My Biased Coin: February 2013

Wednesday, February 27, 2013

Discussing STOC 2013 PC with Joan Feigenbaum

Joan Feigenbaum is the Program Committee Chair for STOC 2013, where papers decisions were recently announced; I served as part of the Executive Committee. Joan did an excellent job running the entire process, and experimented with a "two-tiered" PC. We agreed that it would be interesting to talk about her experience on the blog, and she agreed to answer some questions I posed. We hope you'll find the discussion interesting.
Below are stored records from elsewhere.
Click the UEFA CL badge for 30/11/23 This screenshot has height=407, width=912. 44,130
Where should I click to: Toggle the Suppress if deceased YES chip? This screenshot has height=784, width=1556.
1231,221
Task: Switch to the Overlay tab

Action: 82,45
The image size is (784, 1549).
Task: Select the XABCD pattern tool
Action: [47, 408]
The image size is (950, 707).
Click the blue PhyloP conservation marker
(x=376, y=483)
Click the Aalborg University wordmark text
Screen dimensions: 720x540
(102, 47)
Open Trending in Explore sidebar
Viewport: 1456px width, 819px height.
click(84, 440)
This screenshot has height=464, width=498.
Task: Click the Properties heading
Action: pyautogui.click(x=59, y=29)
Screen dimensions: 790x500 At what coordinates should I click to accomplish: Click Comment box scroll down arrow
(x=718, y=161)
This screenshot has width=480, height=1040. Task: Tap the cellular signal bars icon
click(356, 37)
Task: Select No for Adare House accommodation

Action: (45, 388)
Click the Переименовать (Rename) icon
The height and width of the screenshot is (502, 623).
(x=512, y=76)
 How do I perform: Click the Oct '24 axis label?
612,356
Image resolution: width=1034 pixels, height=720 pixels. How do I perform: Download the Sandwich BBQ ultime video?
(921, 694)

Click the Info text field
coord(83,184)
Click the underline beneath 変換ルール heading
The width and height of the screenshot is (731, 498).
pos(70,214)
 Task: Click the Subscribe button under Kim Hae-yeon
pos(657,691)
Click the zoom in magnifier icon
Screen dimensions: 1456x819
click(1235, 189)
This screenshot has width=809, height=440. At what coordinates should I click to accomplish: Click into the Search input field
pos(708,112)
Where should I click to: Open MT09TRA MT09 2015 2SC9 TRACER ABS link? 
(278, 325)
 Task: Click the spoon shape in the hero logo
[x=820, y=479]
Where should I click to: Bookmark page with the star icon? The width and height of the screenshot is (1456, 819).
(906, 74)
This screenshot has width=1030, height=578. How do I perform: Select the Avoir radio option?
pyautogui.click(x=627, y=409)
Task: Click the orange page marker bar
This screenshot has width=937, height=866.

1. You're now completing your stint as Program Committee Chair for STOC 2013. How do you think the program looks?
I think it looks great. We had roughly 20% more submissions than last year, and many of them were excellent -- an embarrassment of riches. Once we decided to stick with the recent STOC practice of a three-day program with two parallel tracks of talks, we were faced with the usual problem for STOC PCs, namely having to reject many clearly acceptable submissions. I guess that's a much better problem to have than an insufficient number of clearly acceptable submissions, but I still have reservations about this approach to conferences. (There's more on that in my answer to questions 2 and 5 below.)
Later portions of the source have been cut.